» **Directions for this task**
Return the items below word for word, beginning with the first line and continuing through the line containing "Action: click(763, 372)". Leave out the pictures.

....

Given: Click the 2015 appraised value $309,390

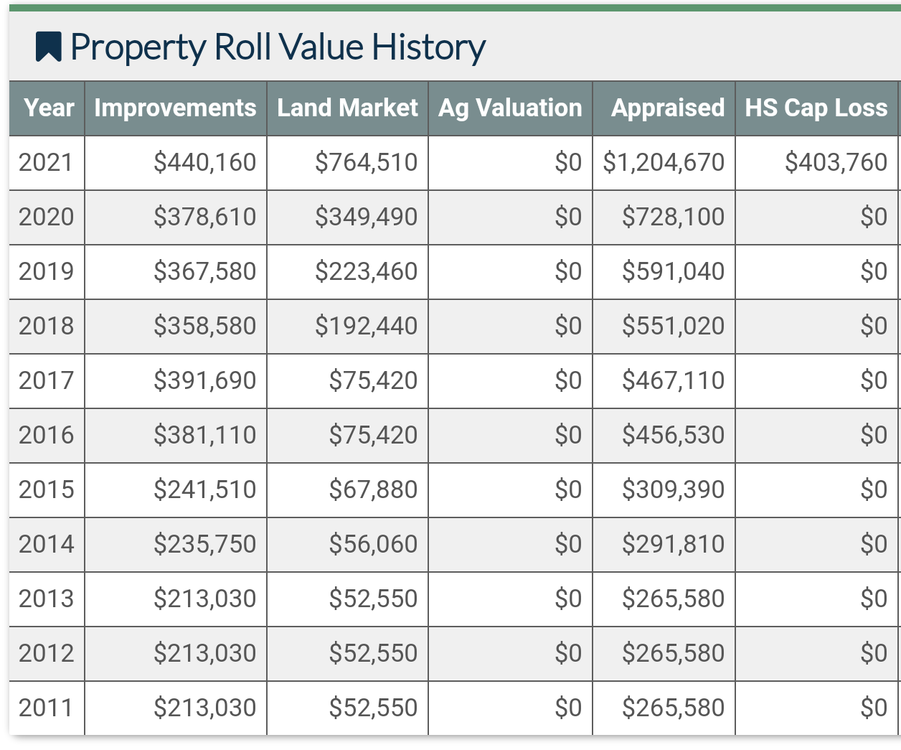Looking at the screenshot, I should [673, 490].
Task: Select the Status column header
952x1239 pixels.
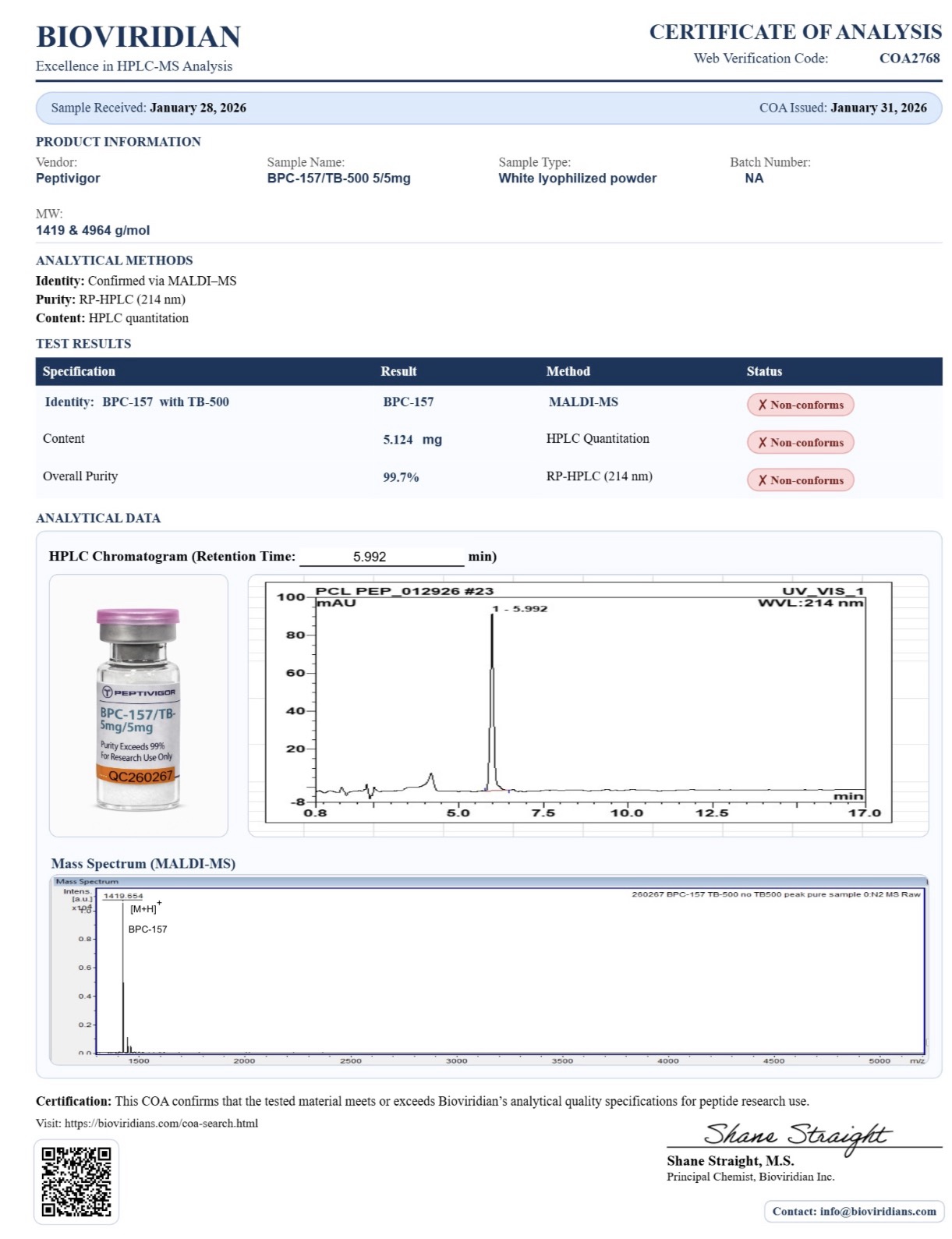Action: click(763, 372)
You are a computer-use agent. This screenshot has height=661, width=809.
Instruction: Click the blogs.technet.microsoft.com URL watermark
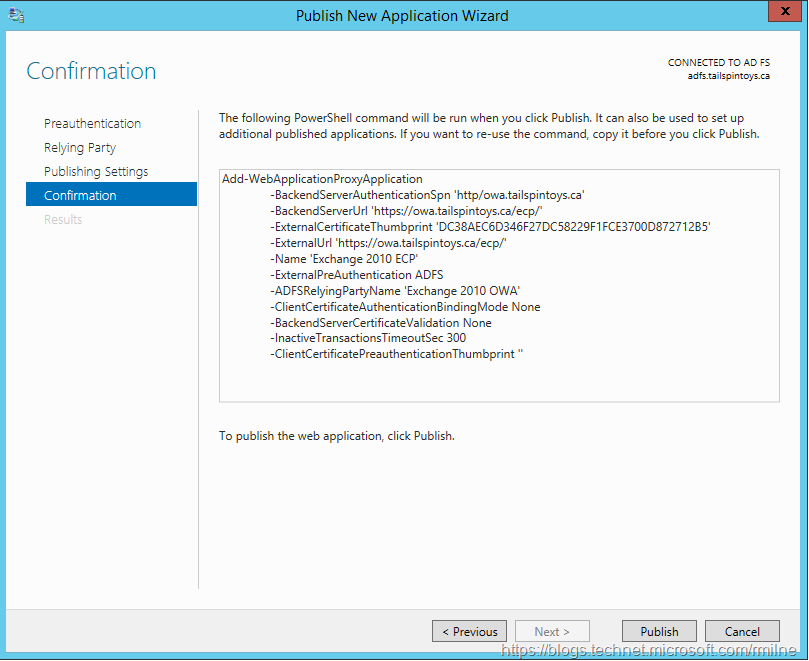(x=650, y=650)

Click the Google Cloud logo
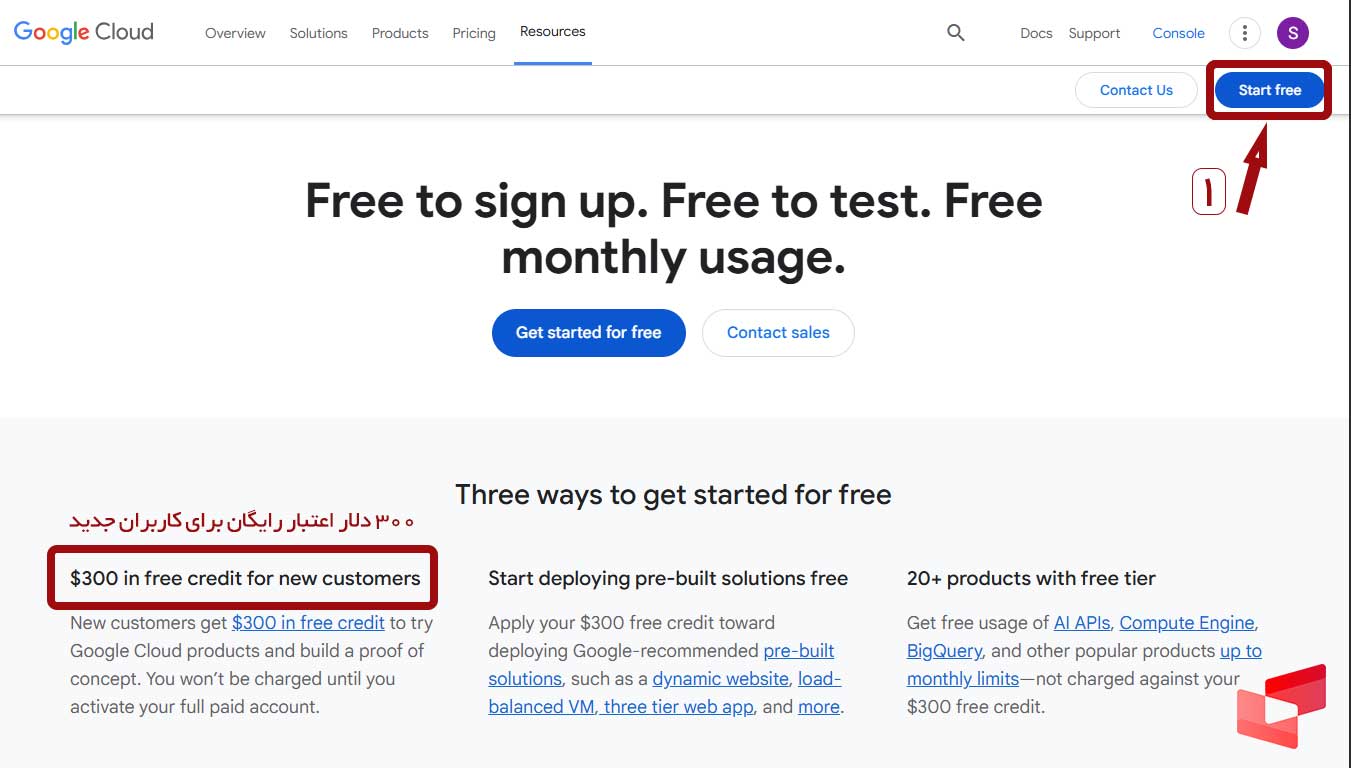[84, 32]
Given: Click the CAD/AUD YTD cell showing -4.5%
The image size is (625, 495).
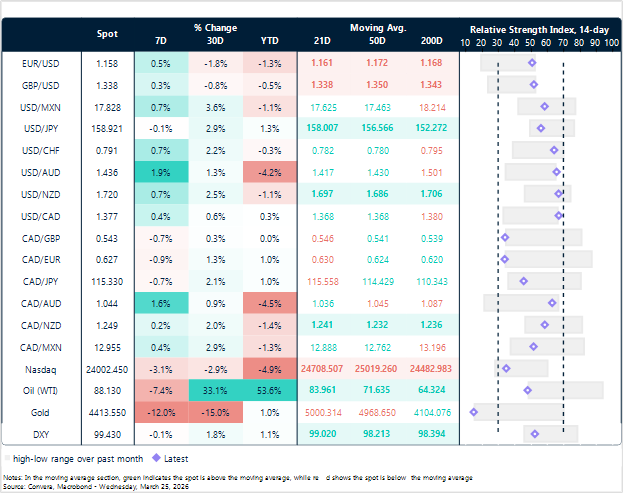Looking at the screenshot, I should [270, 304].
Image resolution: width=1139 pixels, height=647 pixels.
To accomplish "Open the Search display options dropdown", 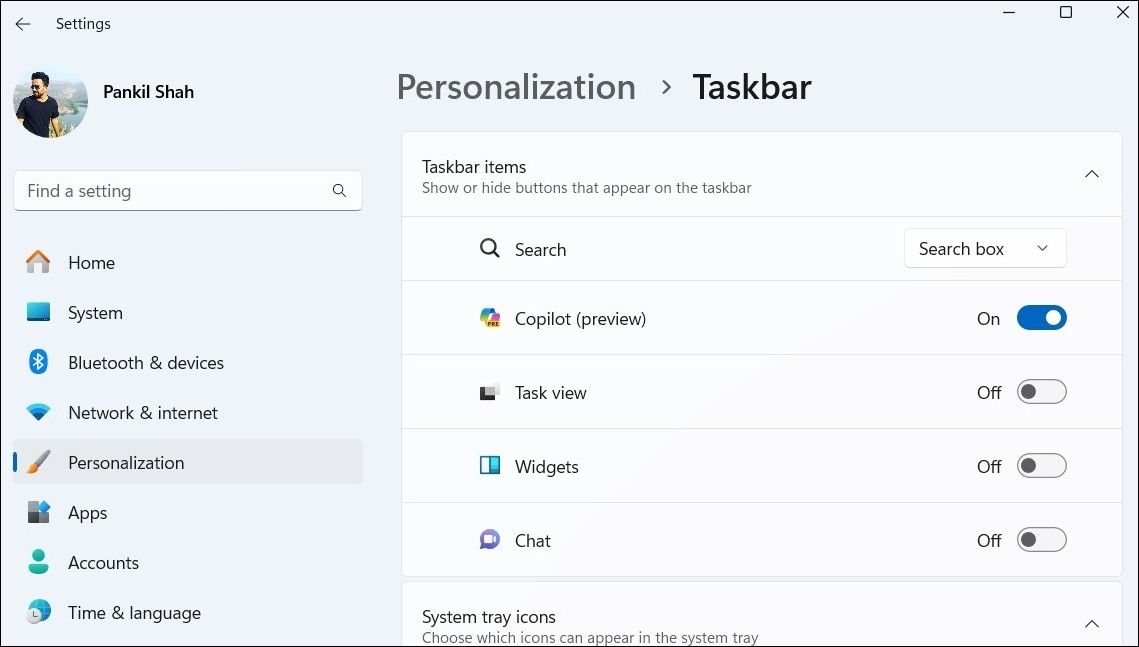I will click(x=984, y=248).
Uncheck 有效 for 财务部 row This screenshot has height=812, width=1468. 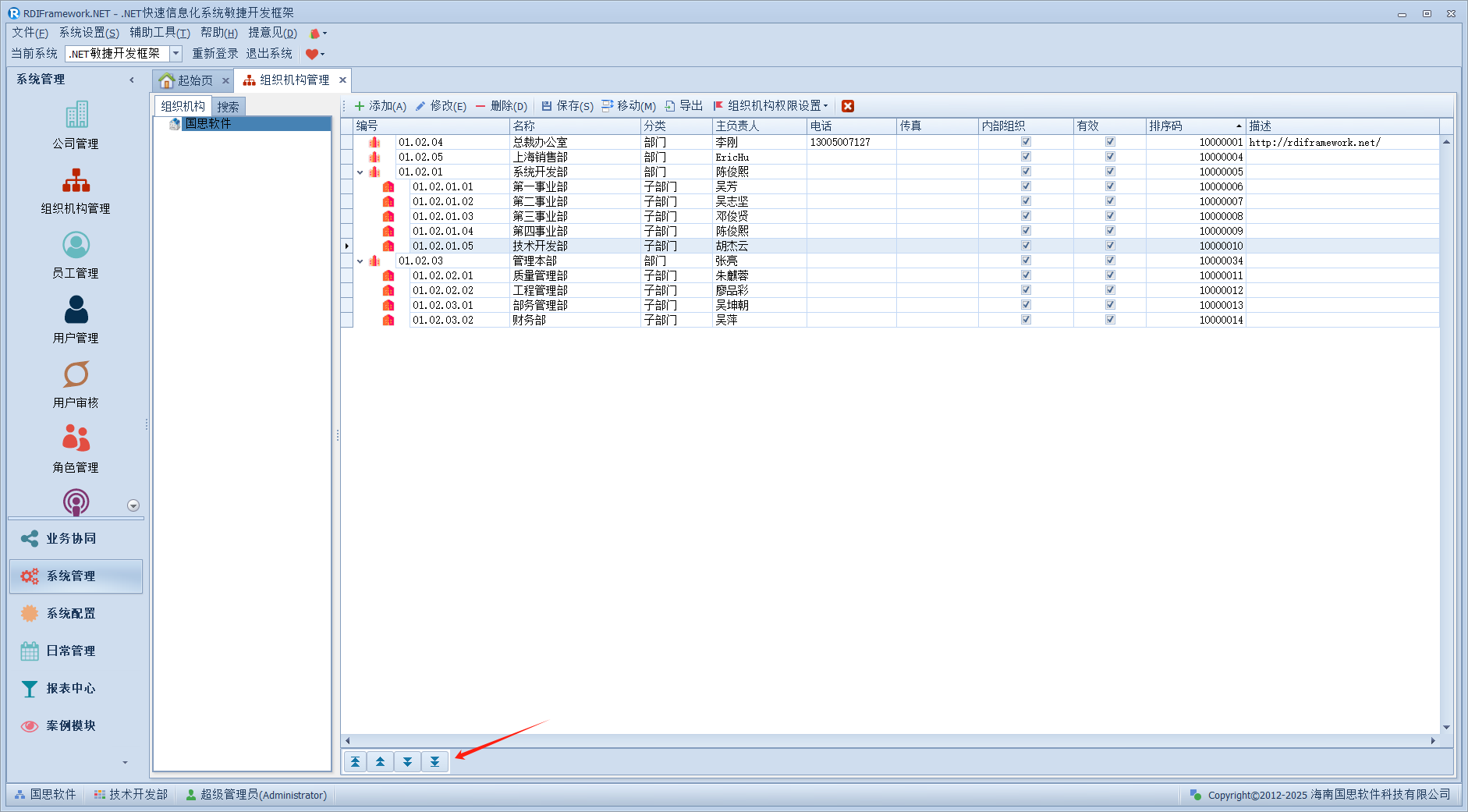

....

» **Full answer**
Given: Click the 2015 appraised value $309,390

Looking at the screenshot, I should [673, 490].
Task: Select the Status column header
952x1239 pixels.
Action: click(763, 372)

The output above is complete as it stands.